News website The Print reported that data from the Reserve Bank of India (RBI) revealed that net FDI during this timeframe fell to $14.5 billion, a sharp drop from $15.7 billion in the corresponding period of 2023-24 and significantly lower than the $34 billion recorded in 2020-21.
The contraction in net FDI flows, the news report suggested, stems from a surge in funds being repatriated or disinvested by foreign companies and a stagnation in gross inflows.
Gross FDI inflows, however, remained robust at $48.6 billion, matching the highest levels since 2011-12, underscoring India’s potential as an investment destination. The primary driver of the decline was the increase in outflows, which surged to $34.1 billion during the period, up from $26.4 billion in the previous year.

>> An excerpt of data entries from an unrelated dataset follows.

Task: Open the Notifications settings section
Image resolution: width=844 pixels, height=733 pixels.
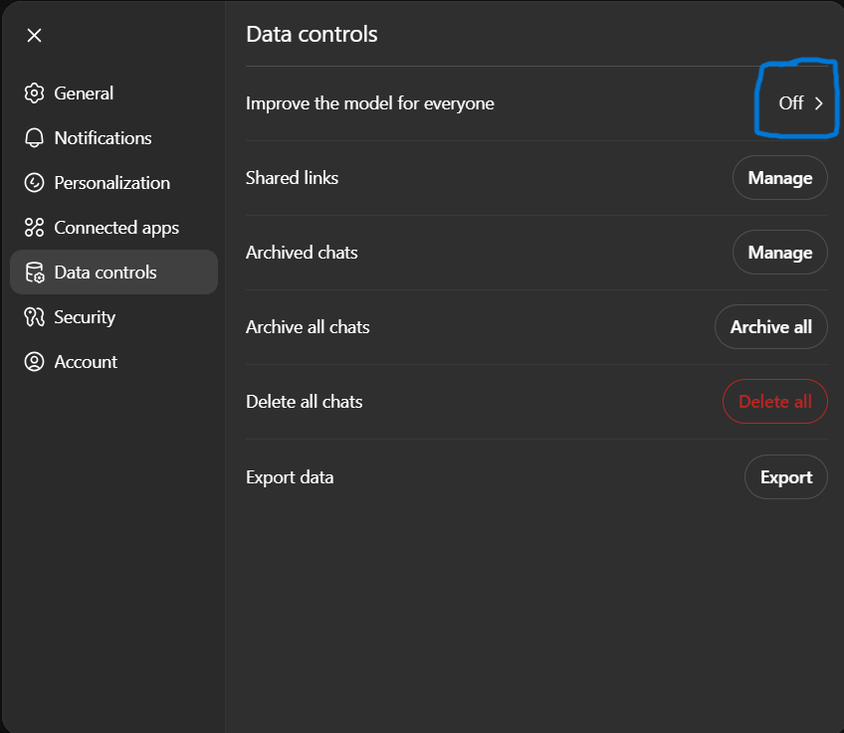Action: pos(103,137)
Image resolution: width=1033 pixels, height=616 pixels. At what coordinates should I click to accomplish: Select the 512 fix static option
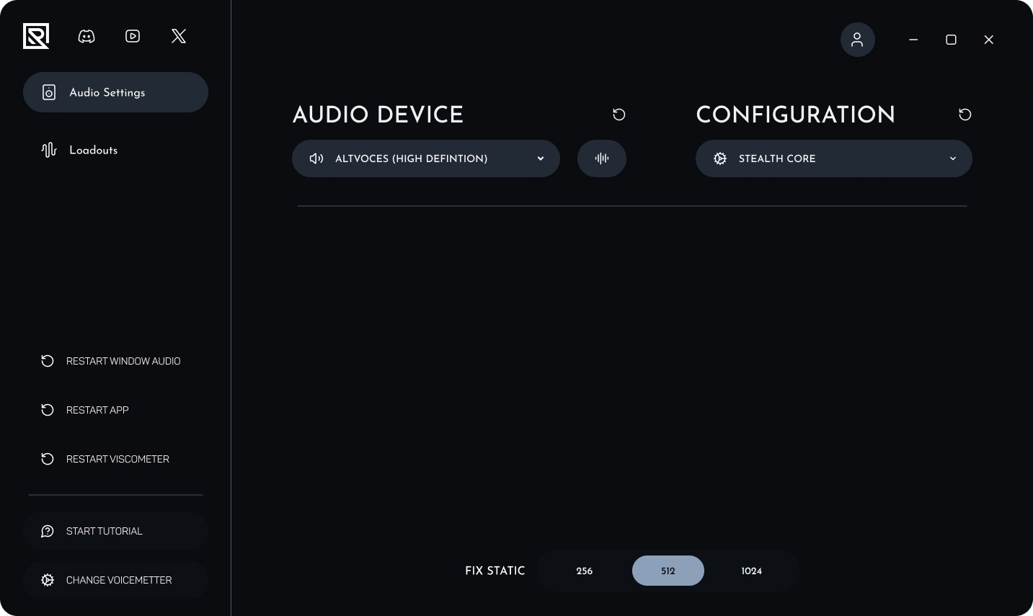coord(668,571)
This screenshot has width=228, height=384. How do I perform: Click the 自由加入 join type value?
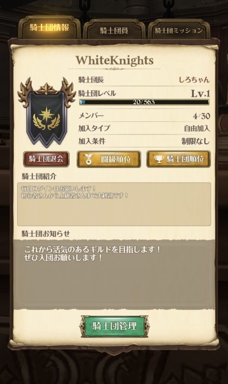[x=197, y=128]
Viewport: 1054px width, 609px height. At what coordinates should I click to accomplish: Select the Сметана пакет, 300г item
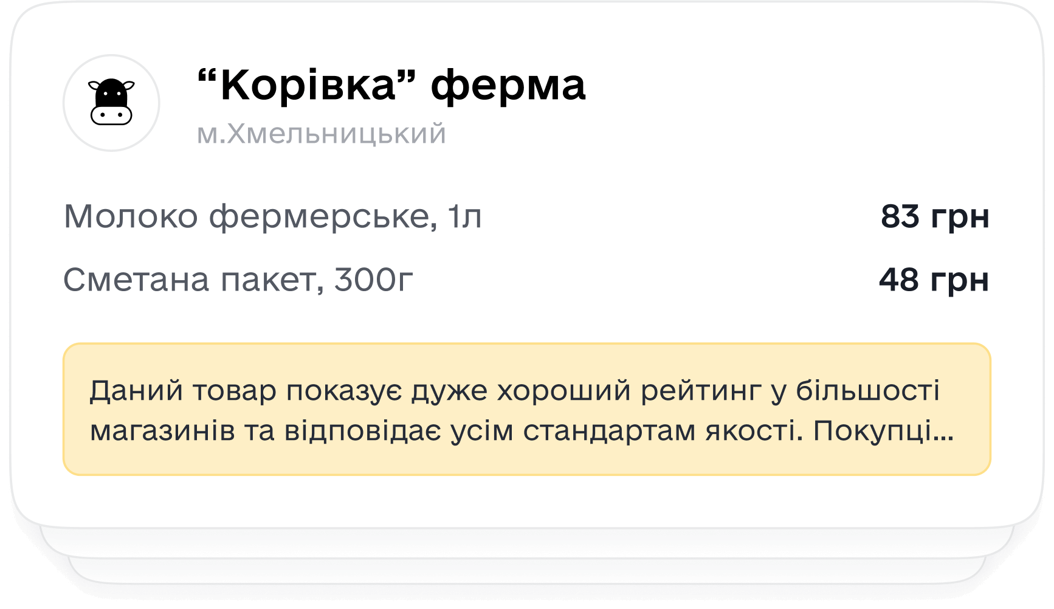[x=238, y=280]
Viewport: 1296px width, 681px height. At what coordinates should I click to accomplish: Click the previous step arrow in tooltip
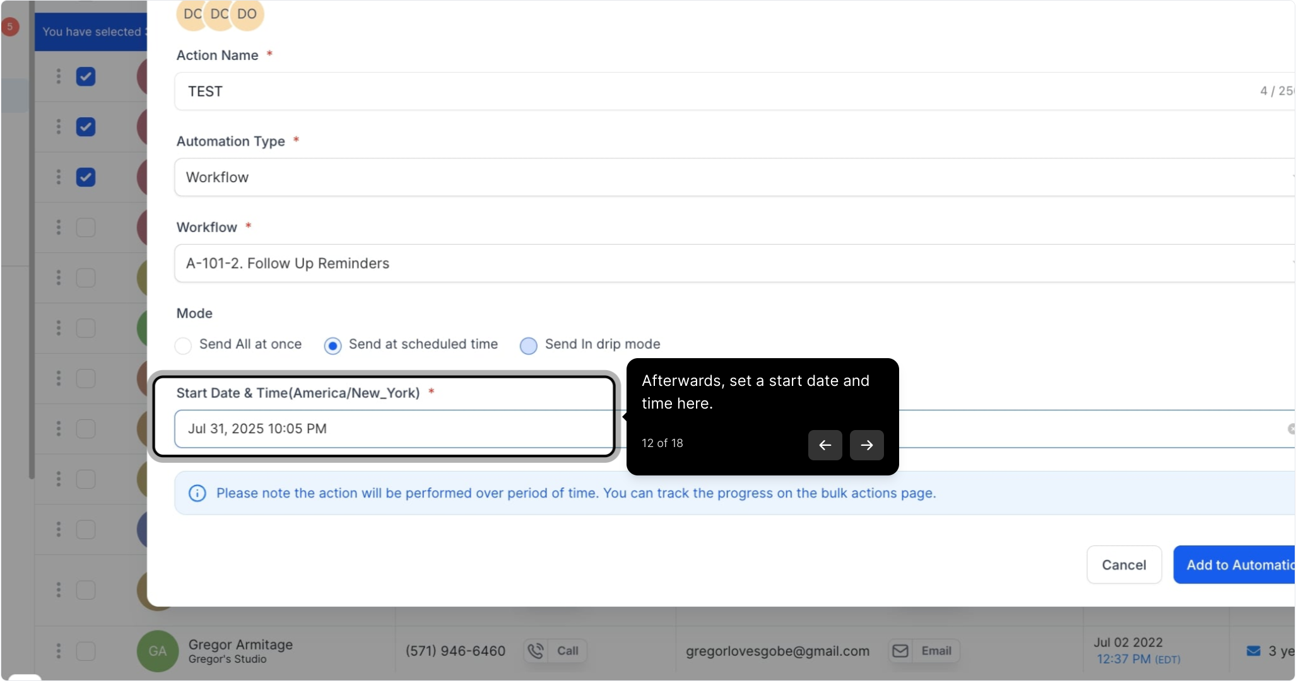tap(825, 445)
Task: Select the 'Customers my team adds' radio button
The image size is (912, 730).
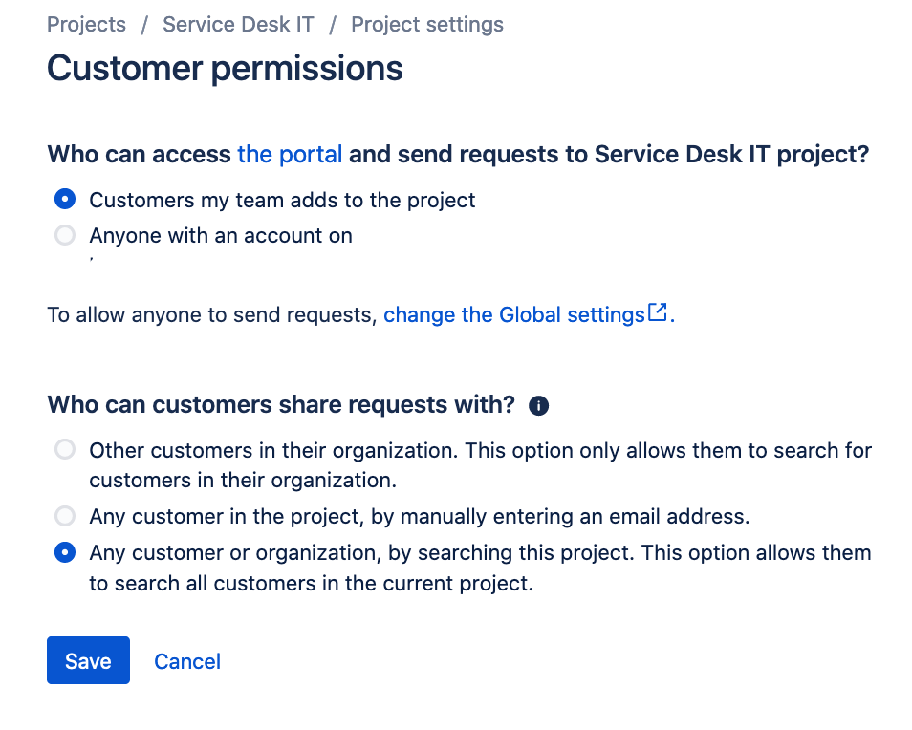Action: (x=65, y=200)
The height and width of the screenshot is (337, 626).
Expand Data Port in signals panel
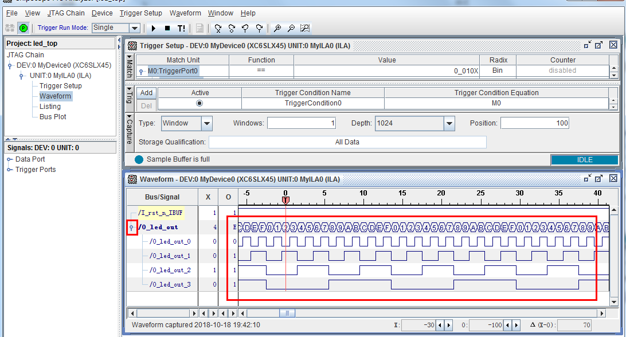pyautogui.click(x=10, y=159)
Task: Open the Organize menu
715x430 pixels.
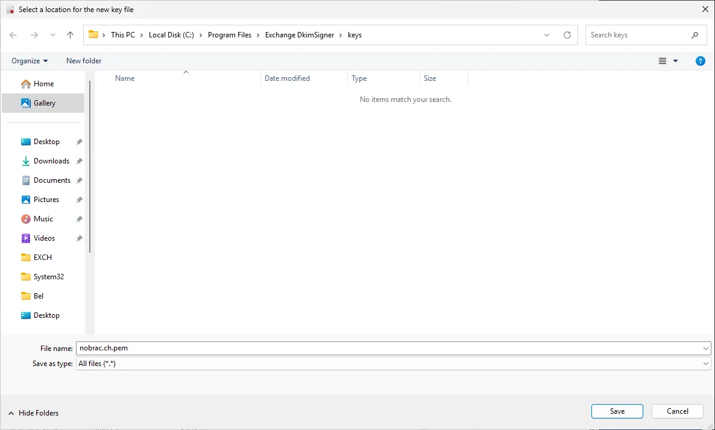Action: tap(30, 61)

The report also highlighted a growing trend of Indian companies channelling investments abroad, which surged to $12.4 billion in October 2024 — a 55 per cent increase compared to the same period last year and the highest since 2011-12.
Unnamed economists quoted by The Print attribute this shift to the relative attractiveness of the US economy amidst global economic uncertainty.
D.K. Srivastava, chief policy adviser at EY India, told the news website that the slowing growth in India’s gross domestic product (GDP) and subdued corporate profitability contribute to the increased outflows.
“The geopolitical situation, including ongoing conflicts, has created a challenging environment for India’s exports and energy supplies, making the U.S. economy a more favourable investment destination,” he said.
The Print quoted Rishi Shah, a partner at Grant Thornton Bharat, who echoed this sentiment, attributing the trend to geopolitical uncertainties and the stronger allure of dollar-denominated assets. “The preference for investing in US markets is evident not only in portfolio investments but also in direct investments into tangible assets like manufacturing plants and facilities,” he explained.
The decline in net FDI aligns with a broader trend observed since the onset of the pandemic. From $34 billion in the first half of 2020-21, net FDI fell to $32.8 billion in 2021-22 and further to $27.5 billion in 2022-23. This steady decline reflects a combination of global economic turbulence and India’s domestic challenges in sustaining long-term investor interest.
Indian companies, meanwhile, are increasingly turning to overseas markets, not only for higher returns but also for strategic purposes. Shah pointed out that investments in ports and shipping lines have allowed Indian firms to enhance supply chain efficiency and reduce shipping times.
Srivastava explained that the current environment underscores the need for India to reassess its investment proposition. “India must craft a compelling narrative to attract long-term productive capital, especially when competing with the US, which currently holds a stronger position,” he said.
As India navigates these shifting investment trends, policymakers face the challenge of creating a more conducive environment for both foreign and domestic investments. Addressing structural issues, enhancing profitability for businesses, and ensuring stability amid global uncertainties will be key to reversing the decline in net FDI and maintaining India’s attractiveness as an investment hub.